Pemerintah dan Krisis Tenis Meja
Ironisnya, pemerintah belum mampu menyelesaikan persoalan ini. Menteri Pemuda dan Olahraga Dito Ariotedjo telah turun tangan pada tahun 2023 dan bahkan menyatakan telah ada kesepakatan kedua pihak untuk menengahi masalah dualisme PTMSI (sports.okezone.com).
Menpora berjanji akan memimpin normalisasi kepengurusan demi masa depan tenis meja. Namun hingga 2025 janji itu belum menampakkan hasil konkret. Keputusan membentuk federasi baru atau menengahi perseteruan berlarut seakan hanya sebatas wacana. Sementara klub-klub berjuang mencetak juara dan atlet potensial di daerah, pemerintah terkesan acuh terhadap penyatuan organisasi. Dukungan dan regulasi yang jelas tidak kunjung terbit; pembinaan nasional nyaris jalan di tempat. Lengahnya pengurus PTMSI di tingkat Pusat dalam mengurus PTMSI ini membuktikan bahwa tenis meja tidak dipandang serius sebagai prioritas, padahal olahraga ini pernah melahirkan atlet berprestasi.
Harapan dari Inisiatif Swadaya
Di tengah kekacauan itu, IPL Youth 2025 muncul sebagai secercah harapan. Inisiatif Yon Mardiyono dan jajaran IPL menunjukkan bahwa komunitas tenis meja tidak mau terus menunggu. Dukungan publik pun terlihat nyata: misalnya Pembukaan zona Jakarta dimeriahkan oleh Wakil Gubernur DKI Jakarta Rano Karno, penggemar tenis meja yang aktif mempromosikan olahraga tersebut (pontianakpost.jawapos.com). Klub-klub dari Banten, Jatim, Jateng, dan daerah lain berlomba-lomba daftar meski zonanya dibatalkan; sampai akhirnya 109 klub tetap bertanding di zona lain (pontianakpost.jawapos.com).

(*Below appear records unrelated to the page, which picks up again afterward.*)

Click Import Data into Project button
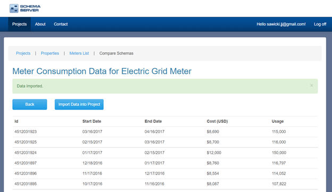The height and width of the screenshot is (192, 332). pos(79,104)
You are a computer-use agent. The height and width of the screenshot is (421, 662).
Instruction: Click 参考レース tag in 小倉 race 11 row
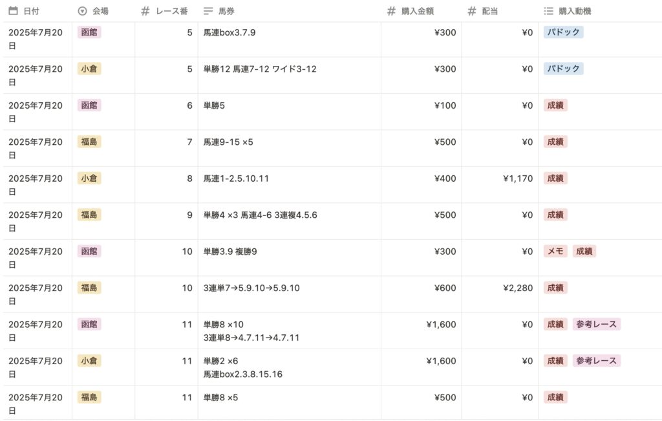596,361
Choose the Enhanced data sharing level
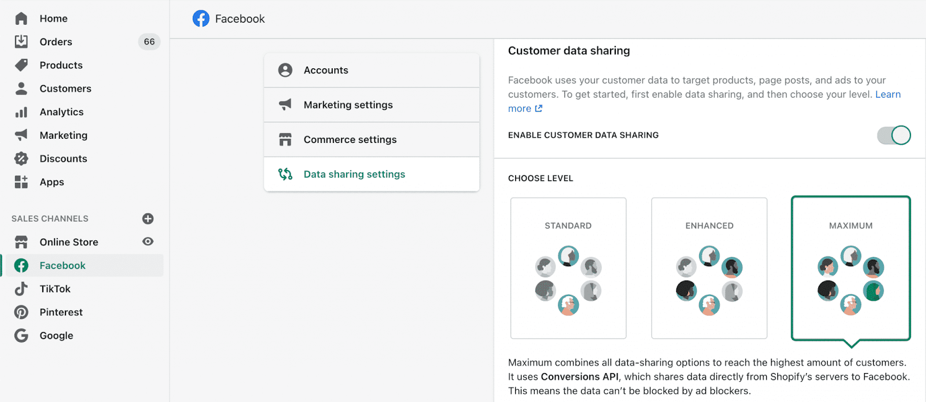This screenshot has width=926, height=402. (709, 268)
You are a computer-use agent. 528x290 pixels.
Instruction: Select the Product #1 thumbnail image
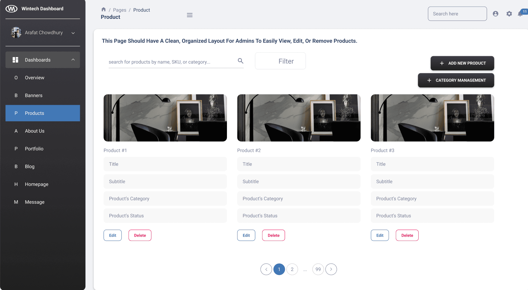(165, 118)
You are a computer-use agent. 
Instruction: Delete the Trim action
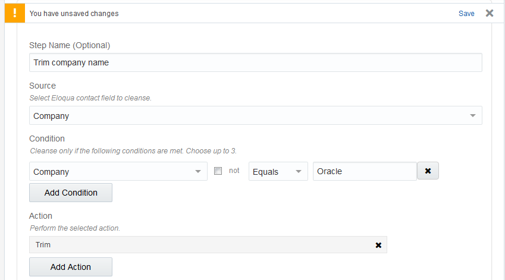378,245
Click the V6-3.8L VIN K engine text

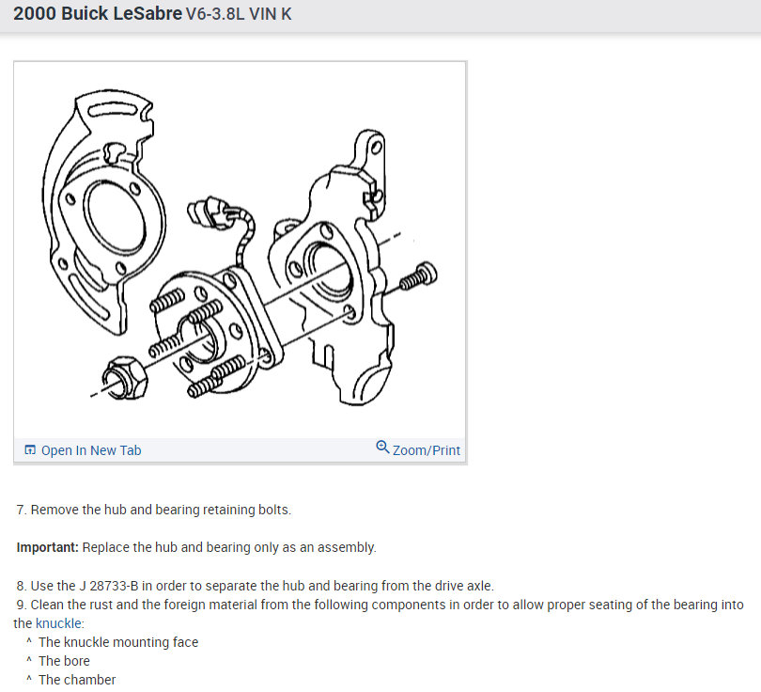click(x=239, y=14)
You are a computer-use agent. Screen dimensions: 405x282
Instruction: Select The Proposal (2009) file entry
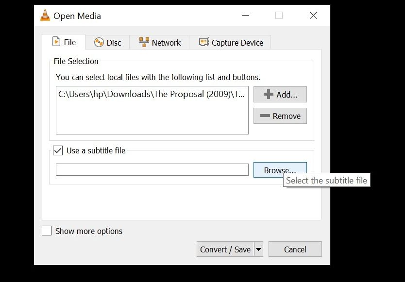coord(152,94)
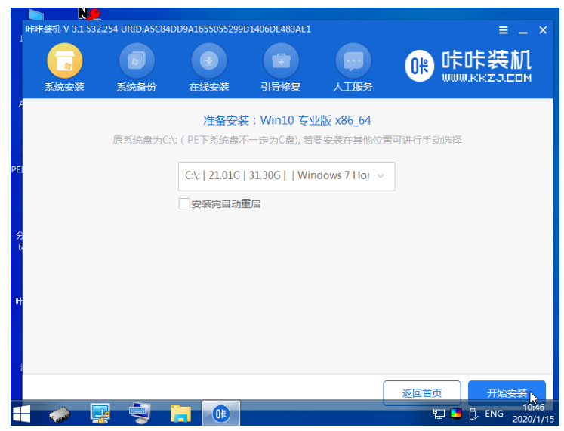Image resolution: width=564 pixels, height=431 pixels.
Task: Open 人工服务 (Manual Service) chat
Action: click(x=353, y=68)

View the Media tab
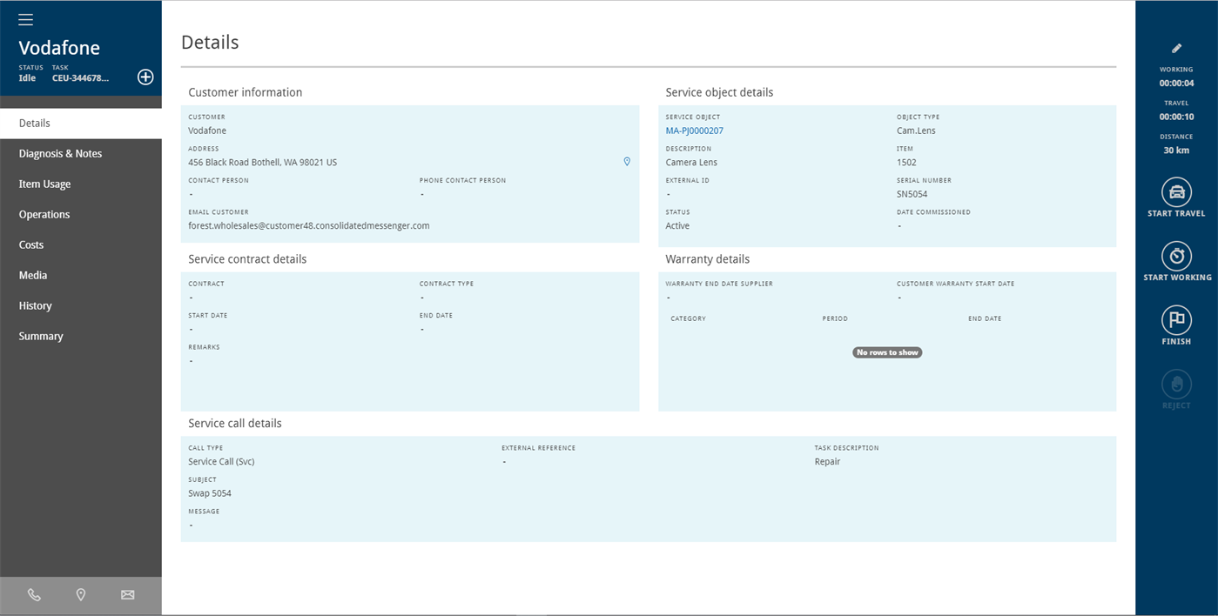[x=33, y=275]
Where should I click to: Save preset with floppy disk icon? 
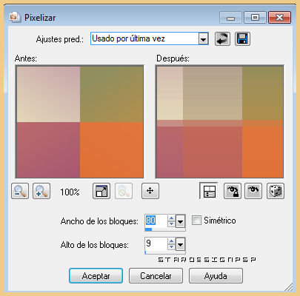tap(242, 39)
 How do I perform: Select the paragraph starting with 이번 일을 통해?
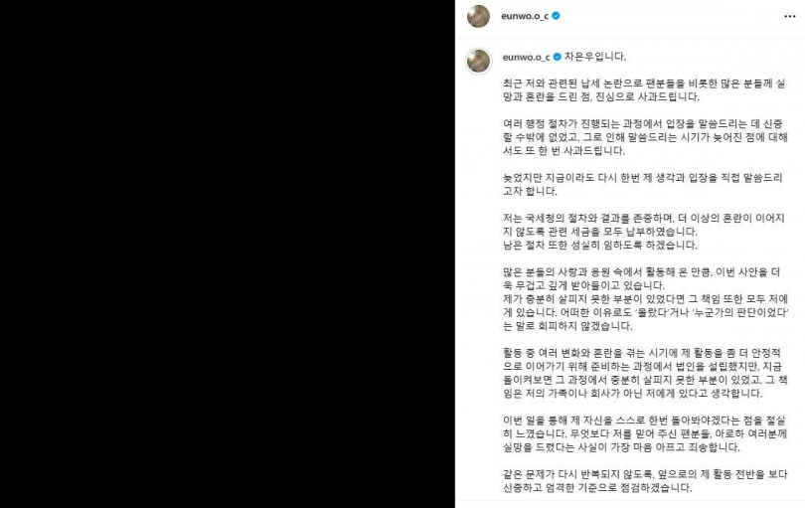pos(645,434)
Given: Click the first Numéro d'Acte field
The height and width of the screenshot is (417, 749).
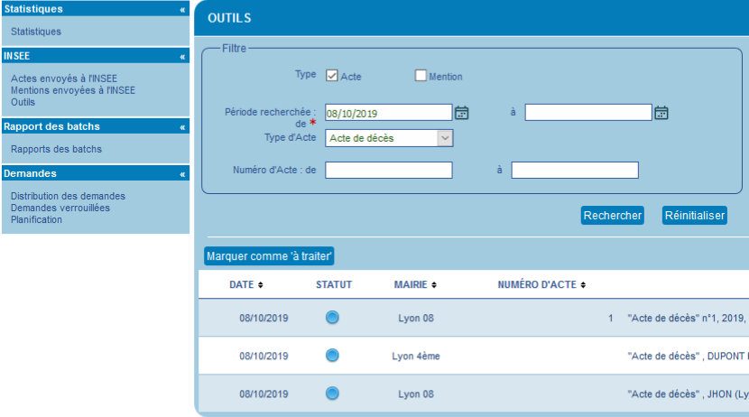Looking at the screenshot, I should coord(388,171).
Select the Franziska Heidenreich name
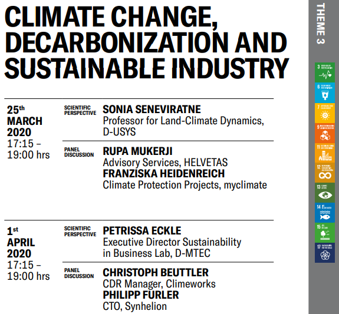The image size is (339, 314). click(x=164, y=174)

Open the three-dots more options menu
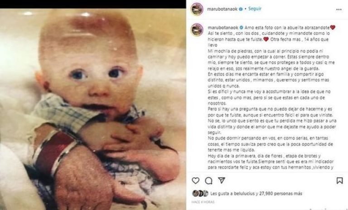(338, 10)
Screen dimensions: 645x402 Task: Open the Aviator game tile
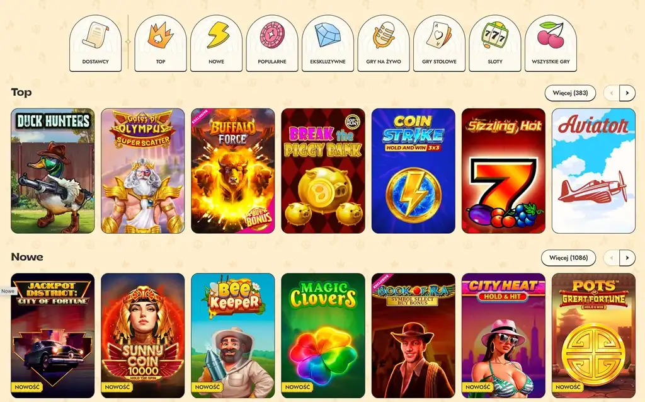click(x=593, y=171)
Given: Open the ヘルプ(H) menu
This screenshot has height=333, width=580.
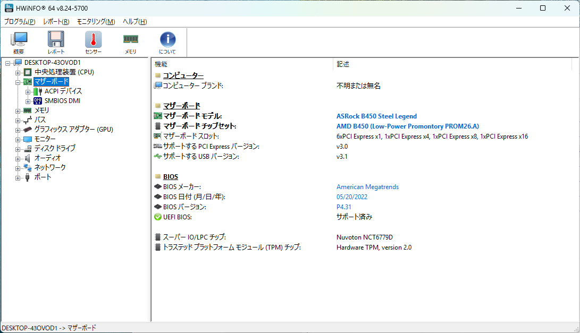Looking at the screenshot, I should tap(135, 22).
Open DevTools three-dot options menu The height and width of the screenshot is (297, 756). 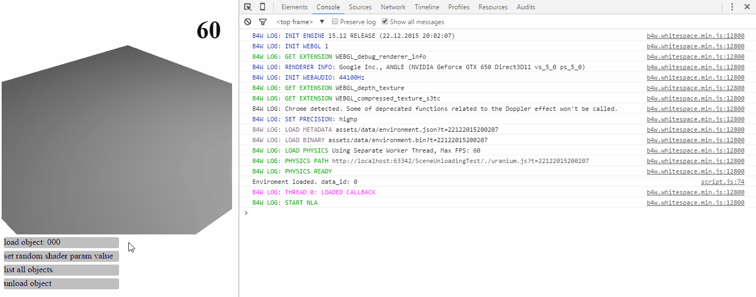pyautogui.click(x=732, y=7)
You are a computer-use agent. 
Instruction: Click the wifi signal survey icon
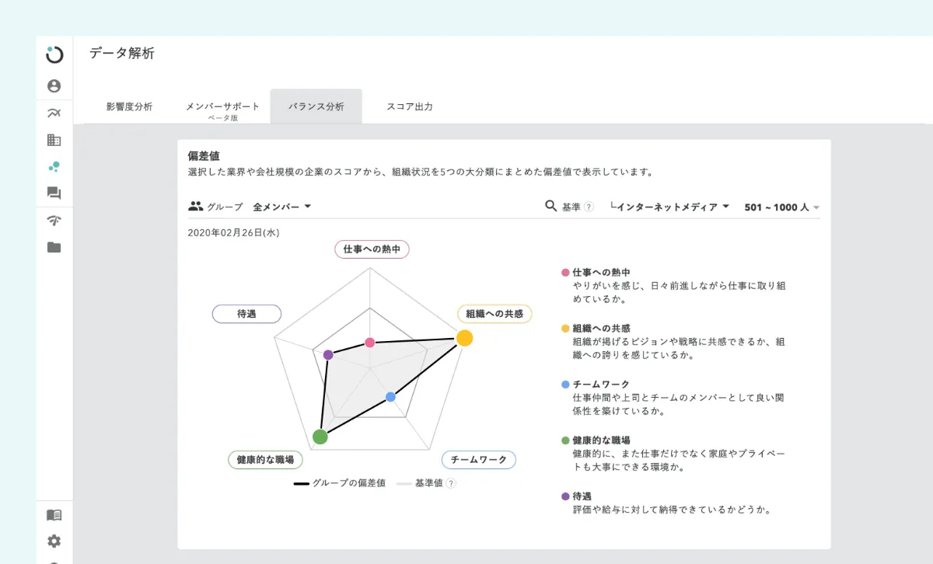[54, 221]
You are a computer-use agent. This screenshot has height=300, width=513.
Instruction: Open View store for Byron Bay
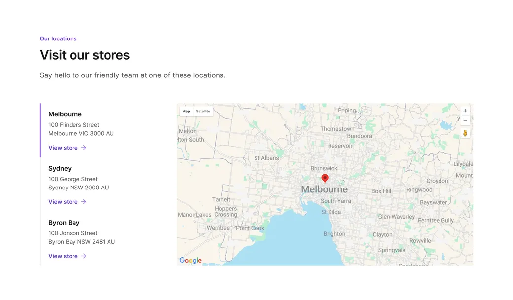point(63,256)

Fakta ini membuktikan kekuatan akar rumput: terlepas dari polemik dan birokrasi, klub-klub siap menjadikan kompetisi sebagai pusat pembinaan. IPL Youth 2025 dengan enam kategori usia jelas menegaskan bahwa klub dan pertandingan adalah nafas pembangunan atlet muda.
Meski demikian, inisiatif seperti ini seharusnya bukan satu-satunya tumpuan. Pemerintah dan KONI tidak boleh hanya menonton dari pinggir lapangan. Setelah mendapat kritik tajam hingga ke tingkat pusat tentang dualisme (pontianakpost.jawapos.com), sudah selayaknya mereka bertanggung jawab. Para pembesar olahraga negeri harus segera mengakhiri dualisme PTMSI – bersatu, menetapkan sistem pembinaan terpadu, dan mendukung kompetisi – agar talenta-tenaga muda tidak terbuai janji kosong. Jika tidak, potensi besar yang mulai tumbuh melalui klub-klub ini akan terbuang sia-sia.
Pada akhirnya, IPL Youth 2025 menunjukkan satu hal penting: pembinaan tenis meja berkualitas harus berpusat pada kompetisi. Semangat klub-klub untuk berkompetisi harus dijawab dengan kepastian dari pengurus pusat dan pemerintah. Tanpa resolusi nyata atas dualisme, kita akan terus melihat acara-acara seperti IPL Youth bertahan sebagai pulau harapan di lautan kekacauan organisasi. Sudah saatnya semua pihak mewujudkan impian para atlet muda – membangun masa depan tenis meja Indonesia yang cemerlang – sebelum semangat mereka padam oleh gegap gempita politik olahraga.